La grande surface alimentaire est-elle, comme le laissent entrevoir les décisions politiques visant à contrer l’inflation, l’unique horizon du consommateur ? Pas nécessairement. Les alternatives à l’hypermarché sont foisonnantes, bien que souvent méconnues. Les « supermarchés coopératifs » en font partie, qui mêlent « écologie et démocratie », comme le titre une étude consacrée à ces lieux de vente, réalisée par la Fabrique écologique, un think-tank spécialisé financé par du mécénat. Le document, publié fin novembre, a été commandé par la Fondation Carasso, créée par les héritiers du groupe Danone, comme dix autres études, dans le cadre d’une vaste enquête sur la manière dont les citoyens peuvent se réapproprier le système alimentaire.

« Il n’existe pas de définition formelle du supermarché coopératif », indique Jill Madelenat, directrice des études de la Fabrique, qui a écrit le document de 120 pages. Ces structures, généralement fondées dans les quartiers résidentiels des grandes villes par des groupes d’habitants non satisfaits de l’offre existante, présentent toutefois des caractéristiques communes. Sans but lucratif, elles proposent des gammes de produits les plus larges possibles à des prix avantageux, grâce à une faible marge et au bénévolat assumé par les membres. Au-delà des gestes quotidiens des « consomm’acteurs », qui, selon l’expression consacrée, « votent avec leur carte de crédit », ces lieux contribuent à « la repolitisation de l’accès à une alimentation saine et durable », note Jill Madelenat.

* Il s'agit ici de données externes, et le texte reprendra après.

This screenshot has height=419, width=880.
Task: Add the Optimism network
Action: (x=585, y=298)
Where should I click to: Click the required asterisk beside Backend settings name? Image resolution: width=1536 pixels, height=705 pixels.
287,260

Le concept n’est pourtant pas nouveau. Les premières coopératives de consommateurs naissent au 19ème siècle industriel, lorsque les mouvements ouvriéristes veulent pourvoir les prolétaires urbains en denrées de qualité et bon marché. En 1900, au Royaume-Uni, on compte 2 000 coopératives réunissant 1,6 million de membres, d’après les recherches de la Fabrique écologique. Le mouvement demeure puissant jusqu’à la fin du 20ème siècle. En 1976, en France, les 7 000 magasins Coop, dont 300 hypermarchés, emploient encore 45 000 personnes et réalisent un chiffre d’affaires équivalant à 2 milliards d’euros. Le secteur s’effondre soudainement vers 1985, au moment où la grande distribution, grâce à un foncier pas cher distribué par des maires bénéficiant des lois de décentralisation, s’implante massivement autour des villes.

Les magasins actuels datent de la fin des années 2010. On compte une soixantaine de supermarchés coopératifs en France, dont La Louve, à Paris, et ses presque 10 000 membres, Superquinquin, à Lille, ou La Cagette à Toulon. A ces établissements s’ajoutent environ 350 « épiceries solidaires », plus petites, proposant moins de références, implantées dans des petites villes ou des villages.

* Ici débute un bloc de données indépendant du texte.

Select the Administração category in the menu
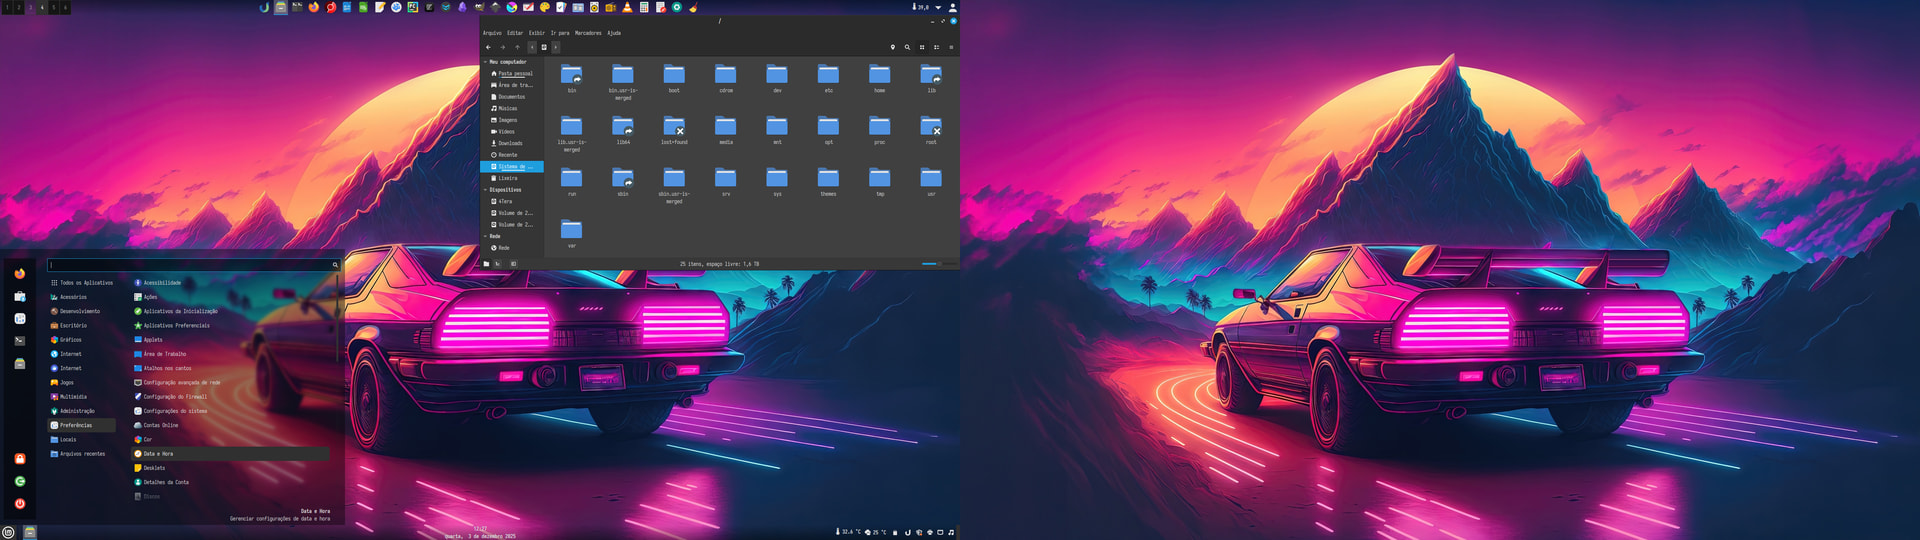click(x=77, y=411)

Bien plus que des supermarchés

Le bénévolat est au cœur du fonctionnement. Les coopérateurs effectuent diverses tâches, de l’encaissement au travail administratif, en passant par le réassort, le ménage ou la communication. Certaines structures, puristes, se revendiquent de l’autogestion et refusent d’embaucher le moindre salarié. Mais la plupart d’entre elles ont recours à des employés, à l’image de leur modèle new-yorkais, le Park Slope Food Coop, fort de 17 000 membres, qui détient le record de « magasin alimentaire doté du plus grand chiffre d’affaires par mètre carré des Etats-Unis ». Outre le capital de départ investi par les membres, les supermarchés coopératifs bénéficient de subventions publiques et comptent sur le financement participatif.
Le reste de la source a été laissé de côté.